When you were first born I couldn't believe how big you were and I definitely couldn't believe that you ever fit in my tummy. I had been slightly worried that you would be an ugly baby, but of course, you were not. You were so cute and I wasn't the only one who thought so either. I still get compliments about you all the time.
The first few weeks I was surprised at how much energy I actually had. Then by week three the many wakings caught up to me and I was just going through motions. The first 6 weeks we had lots of problems with feeding you. There were times that I would just cry and curse when it was time to feed you again. Luckily we had lots of bottles and your dad works from home and helped feed you a lot, especially at night. You loved to just chill with him those first weeks. We also dealt with stuffy noses and thrush infections for the first two months. If was very frustrating.
I did love to just stare and stare at you. You would make the best faces. I loved wondering what you were thinking and what you were going to be like as you grew and grew. I still do today. There were times though that I would stare at you while I held you, changed you diaper, fed you and clothed you that I thought, "I feel like I'm just taking care of a doll" because you were so small and just loved to stare at the wall. Let's be perfectly honest, babies don't show much personality the first two months. I still loved you though and there were times I was so glad to have you here. I remember feeling so thankful for such a sweet and good natured baby. It strengthened my testimony of Heavenly Father because I felt so thankful in my heart and I knew that the feeling could only make sense if I was thankful to someone who was real and involved in my life.
I also loved seeing you and Dosh and Kitty together.

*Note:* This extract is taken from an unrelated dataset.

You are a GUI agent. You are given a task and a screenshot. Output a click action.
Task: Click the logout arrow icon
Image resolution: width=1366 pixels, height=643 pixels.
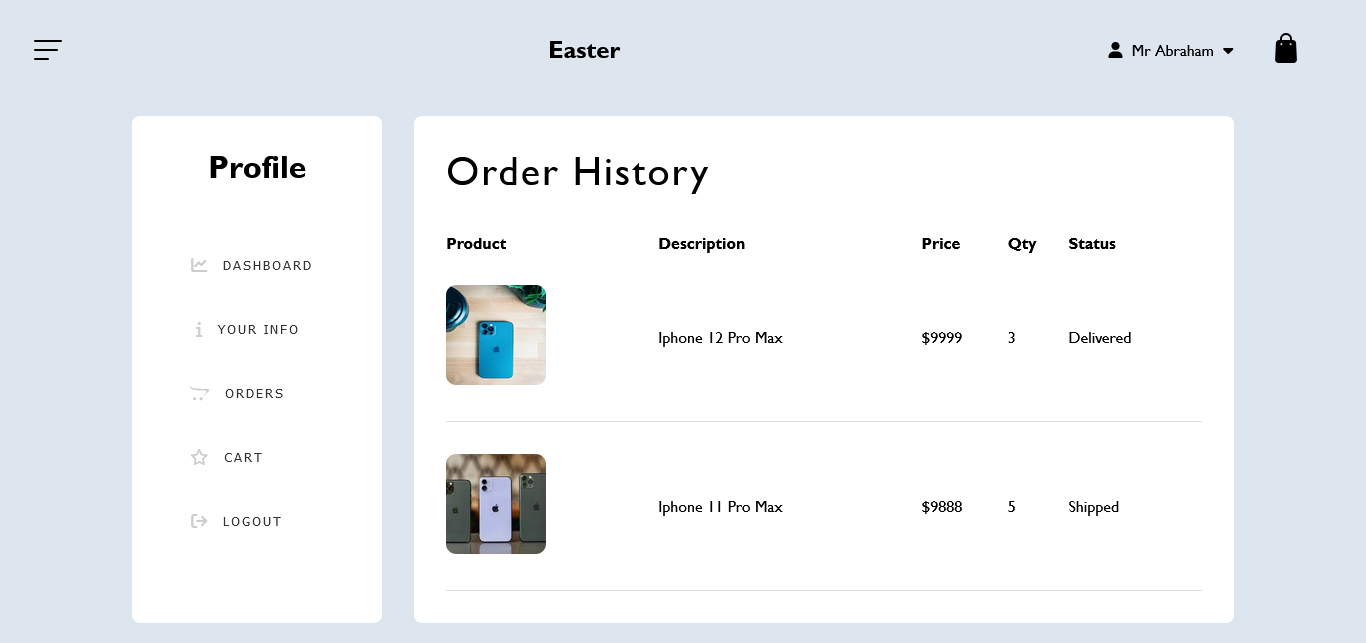[x=199, y=521]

It made me so happy that Dosh wasn't jealous of you in a dangerous way. He loved you and still does. It was so fun to see him try and cuddle you anywhere you were whether that was in your car seat, my lap, the love sac or the floor.

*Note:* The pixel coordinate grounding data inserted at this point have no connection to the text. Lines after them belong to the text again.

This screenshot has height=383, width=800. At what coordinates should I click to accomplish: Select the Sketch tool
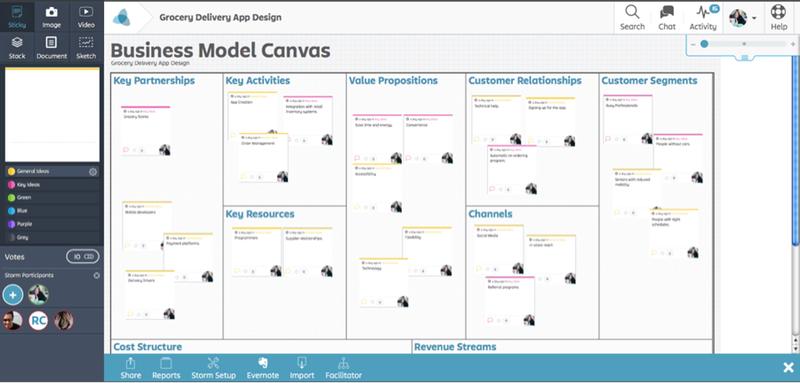click(86, 48)
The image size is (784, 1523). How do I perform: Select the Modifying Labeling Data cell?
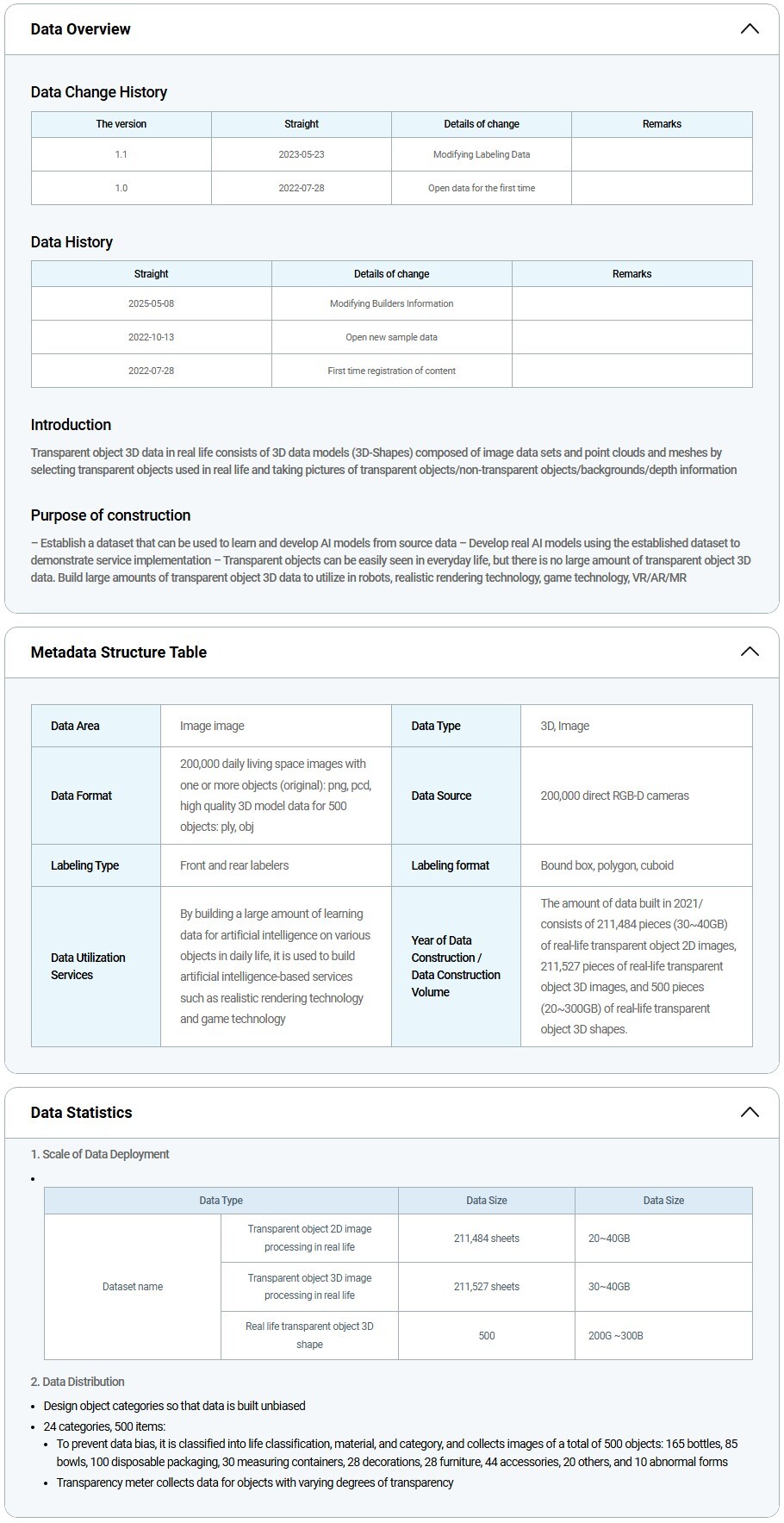(x=482, y=154)
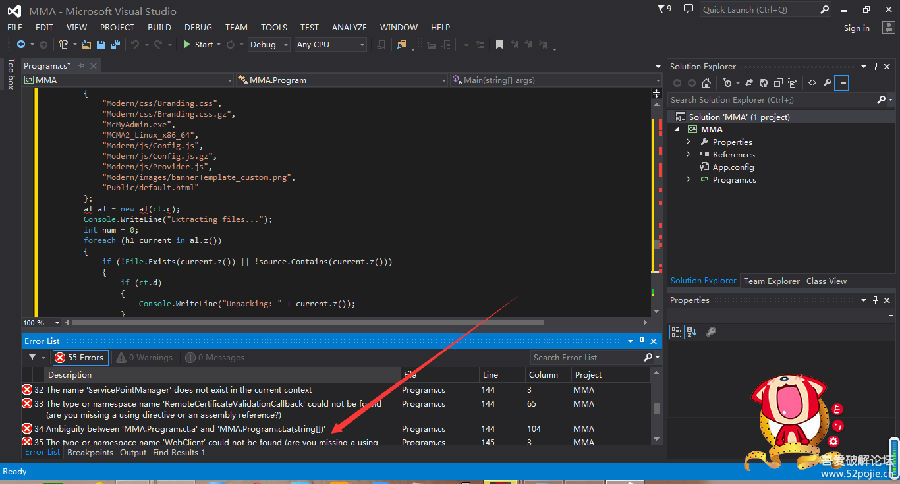This screenshot has height=484, width=900.
Task: Click the Sign in link
Action: point(856,28)
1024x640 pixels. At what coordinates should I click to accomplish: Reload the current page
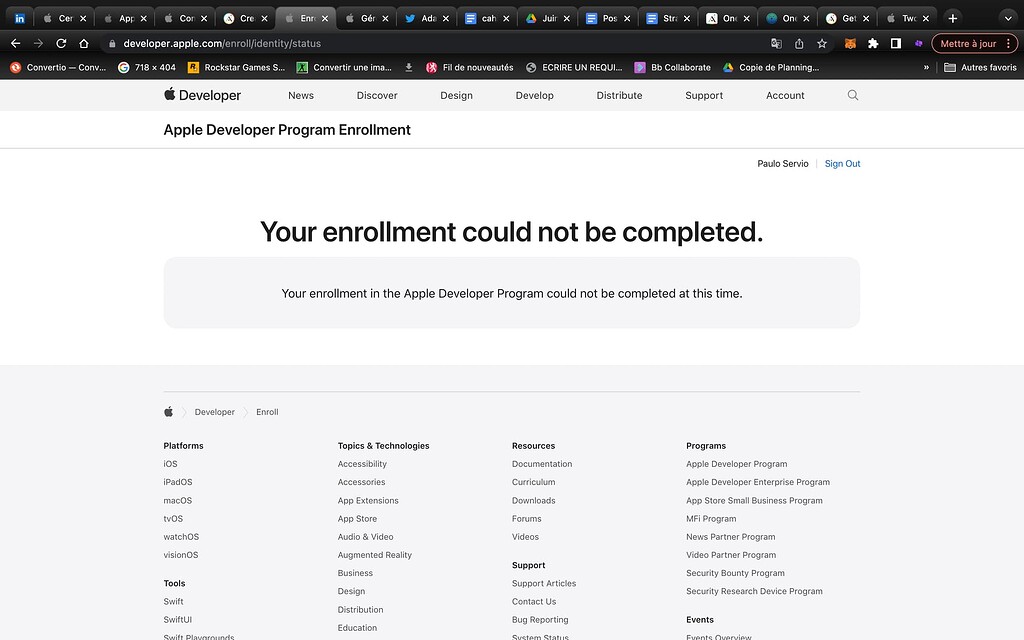62,43
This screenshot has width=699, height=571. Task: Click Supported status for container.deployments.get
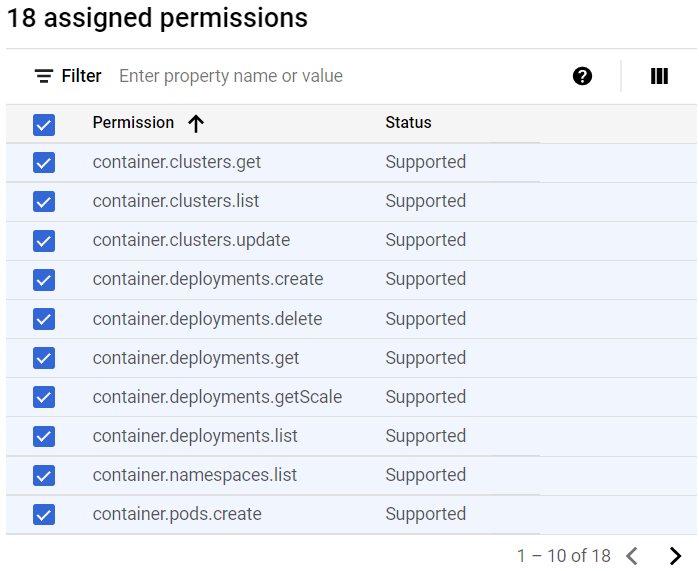(425, 358)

As you have grown and smile and laugh and wiggle around I have been so excited to watch you. You make me laugh so much with the faces you pull, yes even the sad ones, and the things that you do. You are learning and growing so fast.
At 6 months you roll around, wiggle all over, smile laugh, eat, and talk. Boy are you a talker! (I think you take after me in that way!)

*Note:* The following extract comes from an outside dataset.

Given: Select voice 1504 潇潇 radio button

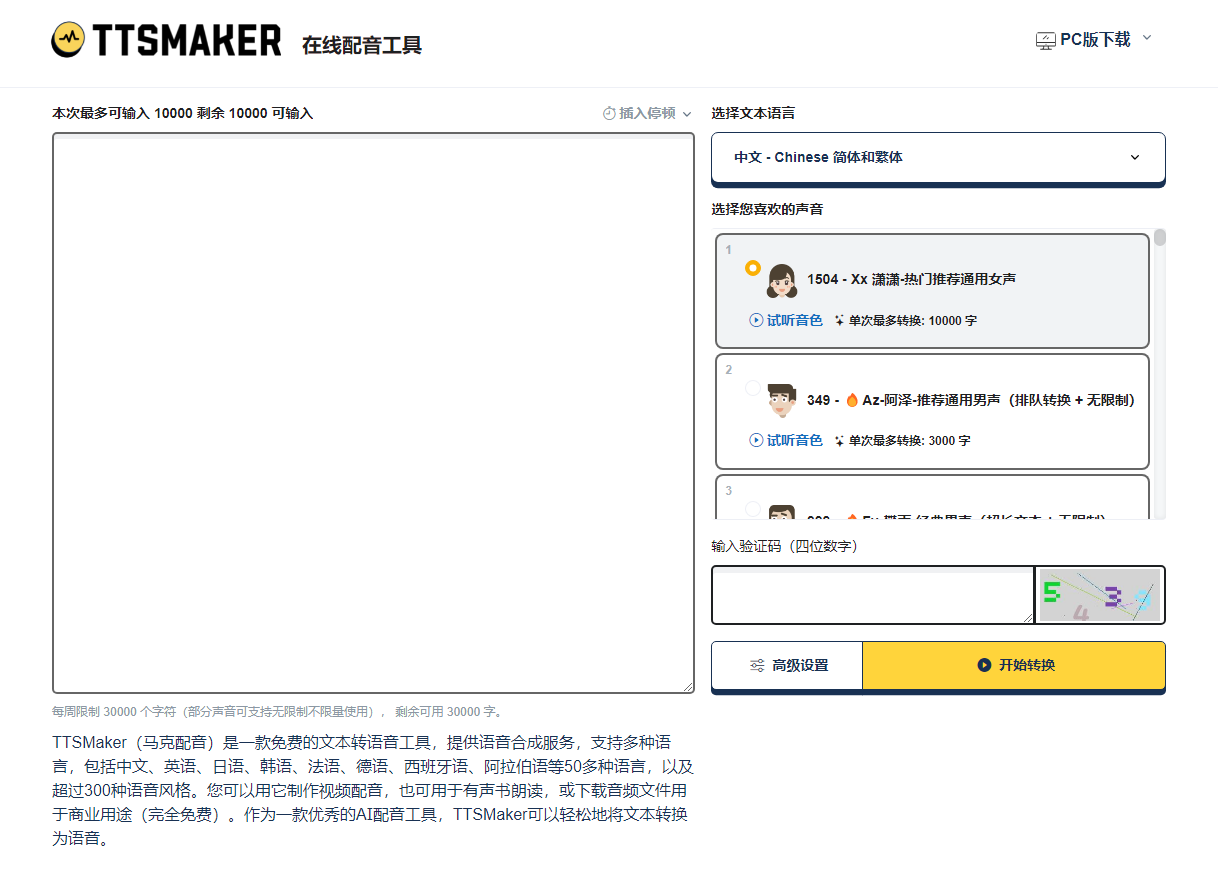Looking at the screenshot, I should pyautogui.click(x=753, y=268).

We've had our trouble with annoying sicknesses the past few months. Sinus infections over and over with fevers and coughing and gagging. I think as spring and summer come with the next 6 months of your life we will overcome those though. We also have had challenges with sleeping at night. Some times it seems we have figured out how to help you and me sleep better, but then you trick me and there is something else wrong. Some nights I don't mind and I rock you and cuddle you tight. Other nights tiredness has won and I cry and am so frustrated and don't know what to do. You get frustrated too when you haven't slept well. You can be a little more cranky in the evening.
One of the things I love the most about you is your little personality. I've always known you would have a special little personality, but it is fun to see what it is. It's not what I expected, but it doesn't make it any less fun. You love people and activities, but you get anxious and upset if it is noisy. You love church and the stores for that reason. It's not too loud, but there is a lot of people and things to see. You seem to be a thinker. It takes you a while to think something is funny. You also think that you are already such a big boy. You don't like bottles too much and have a hard time taking time these days. You do, however, love to drink out of regular cups. I even bought you sippy cups and you won't take even those unless the lid is off. Your Daddy says you are a Momma's boy. To that I disagree. You will play with others and by yourself. But when you are tired or hungry then you prefer me and that's okay.
I love you and look forward to seeing you grow even more. You will always be my little Soyman!

Love,
Mom

1 comment:

  1. Jenny,
    What a beautiful letter to your little boy. It is amazing how such a tiny person can just get into your heart and never let you go.
    I am so happy that little Dino-Sawyer is in our family. He is such a joy and makes me smile!